What you should do> Exactly how many lines in the data below contain the string "mark"? Give that number and nothing else.

Information supplied>
------------------------------------------------
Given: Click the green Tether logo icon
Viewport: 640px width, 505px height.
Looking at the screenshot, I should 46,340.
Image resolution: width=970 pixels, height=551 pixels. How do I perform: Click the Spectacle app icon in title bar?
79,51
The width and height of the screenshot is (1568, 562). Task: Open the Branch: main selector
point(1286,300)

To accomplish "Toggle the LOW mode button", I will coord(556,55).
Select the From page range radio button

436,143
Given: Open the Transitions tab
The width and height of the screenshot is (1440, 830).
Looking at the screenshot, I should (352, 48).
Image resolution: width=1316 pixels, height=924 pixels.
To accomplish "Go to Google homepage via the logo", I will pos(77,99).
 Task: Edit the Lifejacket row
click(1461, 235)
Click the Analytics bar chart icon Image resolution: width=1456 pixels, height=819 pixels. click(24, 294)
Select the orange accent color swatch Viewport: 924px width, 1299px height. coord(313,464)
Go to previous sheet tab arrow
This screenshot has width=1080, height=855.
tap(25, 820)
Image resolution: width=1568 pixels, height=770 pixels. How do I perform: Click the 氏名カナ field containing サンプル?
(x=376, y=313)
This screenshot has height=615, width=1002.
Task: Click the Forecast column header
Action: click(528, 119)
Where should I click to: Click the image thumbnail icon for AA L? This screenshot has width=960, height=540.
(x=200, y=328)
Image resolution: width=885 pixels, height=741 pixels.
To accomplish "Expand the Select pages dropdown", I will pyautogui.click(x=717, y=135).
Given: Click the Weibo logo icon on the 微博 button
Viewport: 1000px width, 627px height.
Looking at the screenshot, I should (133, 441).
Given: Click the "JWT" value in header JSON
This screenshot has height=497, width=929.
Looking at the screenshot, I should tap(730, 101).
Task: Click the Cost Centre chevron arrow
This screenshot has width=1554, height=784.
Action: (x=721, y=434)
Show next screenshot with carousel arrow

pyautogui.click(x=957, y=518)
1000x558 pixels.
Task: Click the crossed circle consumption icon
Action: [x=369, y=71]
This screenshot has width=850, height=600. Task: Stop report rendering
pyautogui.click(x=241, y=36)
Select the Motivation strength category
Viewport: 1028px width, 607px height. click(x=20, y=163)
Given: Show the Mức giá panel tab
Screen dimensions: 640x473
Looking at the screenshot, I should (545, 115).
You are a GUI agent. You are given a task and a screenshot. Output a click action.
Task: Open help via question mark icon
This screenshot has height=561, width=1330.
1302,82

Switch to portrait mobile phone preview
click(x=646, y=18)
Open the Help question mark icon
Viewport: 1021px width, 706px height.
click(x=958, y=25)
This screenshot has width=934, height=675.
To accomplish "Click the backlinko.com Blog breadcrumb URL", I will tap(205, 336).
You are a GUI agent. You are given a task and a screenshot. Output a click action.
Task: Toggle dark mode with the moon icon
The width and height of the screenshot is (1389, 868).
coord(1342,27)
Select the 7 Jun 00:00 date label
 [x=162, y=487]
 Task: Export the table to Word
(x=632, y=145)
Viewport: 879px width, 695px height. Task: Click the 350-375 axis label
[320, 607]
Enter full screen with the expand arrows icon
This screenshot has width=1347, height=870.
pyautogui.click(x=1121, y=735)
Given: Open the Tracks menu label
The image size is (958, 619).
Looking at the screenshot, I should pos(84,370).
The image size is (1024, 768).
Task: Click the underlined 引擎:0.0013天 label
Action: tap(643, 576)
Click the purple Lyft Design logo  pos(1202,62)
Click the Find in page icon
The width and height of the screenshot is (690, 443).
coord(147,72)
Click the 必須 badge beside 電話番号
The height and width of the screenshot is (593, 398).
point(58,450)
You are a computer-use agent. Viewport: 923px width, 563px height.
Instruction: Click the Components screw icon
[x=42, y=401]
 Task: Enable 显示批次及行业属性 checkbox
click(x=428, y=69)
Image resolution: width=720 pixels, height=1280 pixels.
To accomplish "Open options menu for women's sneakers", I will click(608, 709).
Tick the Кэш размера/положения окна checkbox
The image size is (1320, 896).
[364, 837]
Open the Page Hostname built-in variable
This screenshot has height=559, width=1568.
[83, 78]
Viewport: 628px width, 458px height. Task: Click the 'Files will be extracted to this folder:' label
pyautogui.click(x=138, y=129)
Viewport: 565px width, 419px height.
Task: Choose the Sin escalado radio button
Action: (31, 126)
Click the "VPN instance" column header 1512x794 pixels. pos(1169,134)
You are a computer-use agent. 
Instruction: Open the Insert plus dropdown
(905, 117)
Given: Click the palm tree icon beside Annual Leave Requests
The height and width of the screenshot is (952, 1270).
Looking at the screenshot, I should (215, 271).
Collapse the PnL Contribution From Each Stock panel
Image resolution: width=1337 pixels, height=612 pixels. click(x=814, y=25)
------------------------------------------------
Written response> 2